5 Jun 2023 4:30 AM GMT
Q.36 If the sole attesting witness examined in the case appears to be dishonestly denying attestation of the Will, what are the courses open to the propounder of the Will ? Ans. 1. He can, after obtaining the permission of the Court under Section 154 of the Evidence Act, put questions to his own witness, namely the attesting witness, which might be put by the adverse party...
Q.36 If the sole attesting witness examined in the case appears to be dishonestly denying attestation of the Will, what are the courses open to the propounder of the Will ?
Ans. 1. He can, after obtaining the permission of the Court under Section 154 of the Evidence Act, put questions to his own witness, namely the attesting witness, which might be put by the adverse party during cross- examination. This is an attempt to show that the witness is not speaking the truth.2. He can try to prove due execution of the Will by other evidence as permitted by Section 71 of the Evidence Act, by examining the other attesting witness, if alive and if in a position to give evidence.3. If no other attesting witness is alive, examine any other witness who can prove due execution of the Will by the testator.4. Where the only surviving attestor denies his signature, the propounder can have recourse to Sections 45 and 47 of the Evidence Act and try to prove that the signature is really that of the attesting witness.
Q.37 Is not the propounder of the Will exempted from due execution of the Will if the opposite party has unequivocably admitted the execution of the Will by the testator ?

### Available data
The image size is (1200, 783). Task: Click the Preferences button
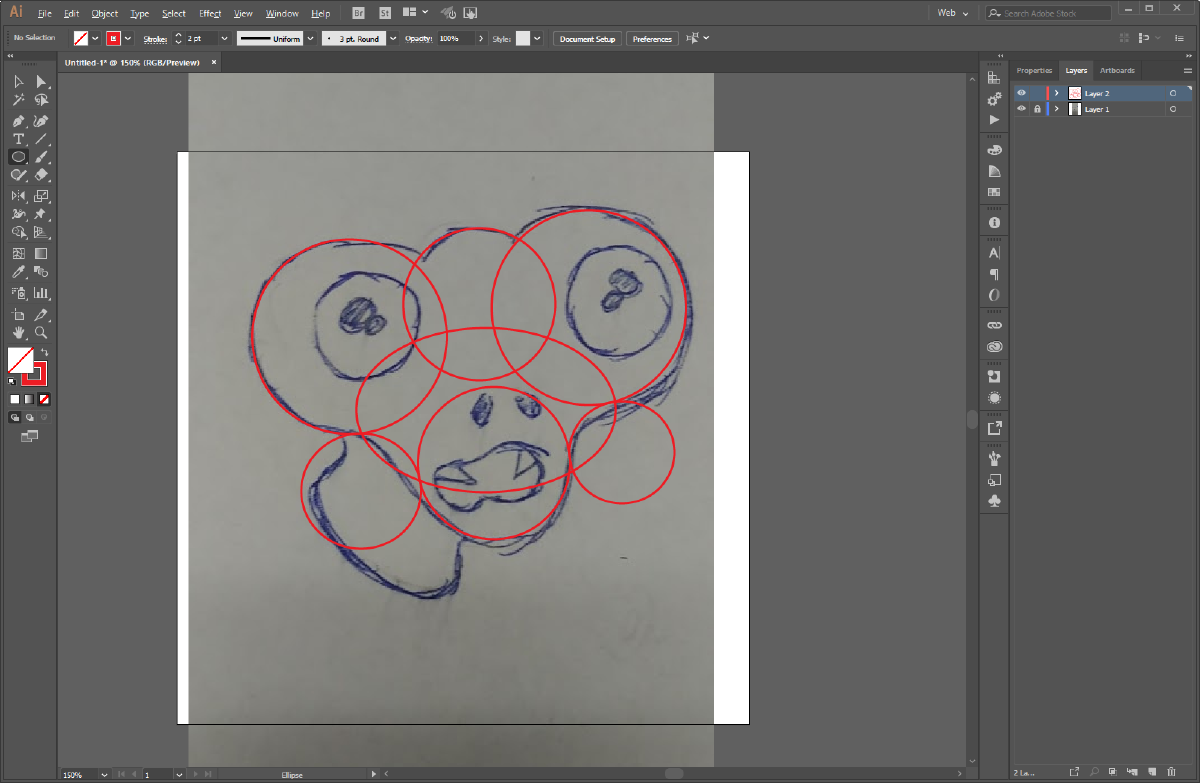click(x=652, y=38)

### Task description
Write what follows the question-and-answer text on proving a Will through its attesting witnesses, picking up right after its last sentence.

### Output for this task
Ans. No. Notwithstanding the admission by the opposite party, a Will shall not be used as evidence until due execution of the Will has been proved by strict adherence to Section 63 of the Indian Succession Act in accordance with the mandate of Section 68 of the Evidence Act. (Vide H. Venkatachala Iyengar v. B. N. Thimmajamma (1959) Supp (1) SCR 426 = AIR 1959 SC 443 – T. L. Venkatarama Ayyar, P. B. Gajendragadkar, A. K. Sarkar - JJ; S. R. Srinivasa v. S. Padmavathamma (2010) 5 SCC 274 = 2010 KHC 4280 (SC) – V. S. Sirpurkkar, S. S. Nijjar - JJ; Sarada v. Radhamani 2017 (2) KLT 327 = 2017 (2) KHC 527 – V. Chitambaresh, Sathish Ninan - JJ.
In view of the above position, the verdict by a Division Bench of the Kerala High Court in Thayyullathil Kunhikannan v. Thayullathil Kalyani AIR 1990 Kerala 226 = 1990 KHC 296 (Kerala) (DB) – K. S. Paripoornan, T. L. Viswanatha Iyer – JJ which was followed in Princilal C. v. Prasanna Kumari 2009 KHC 636 - V. Ramkumar – J and Maya Siva Sankar v. Sathi 2011 (2) KHC 30 – Thottathil B. Radhakrishnan, P. Bhavadasan - JJ, do not lay down the law correctly. In Principal (Supra – 2009 KHC 636) the execution of the Will was admitted by the opposite party and the only dispute was whether the Will was a mutual Will or a joint Will.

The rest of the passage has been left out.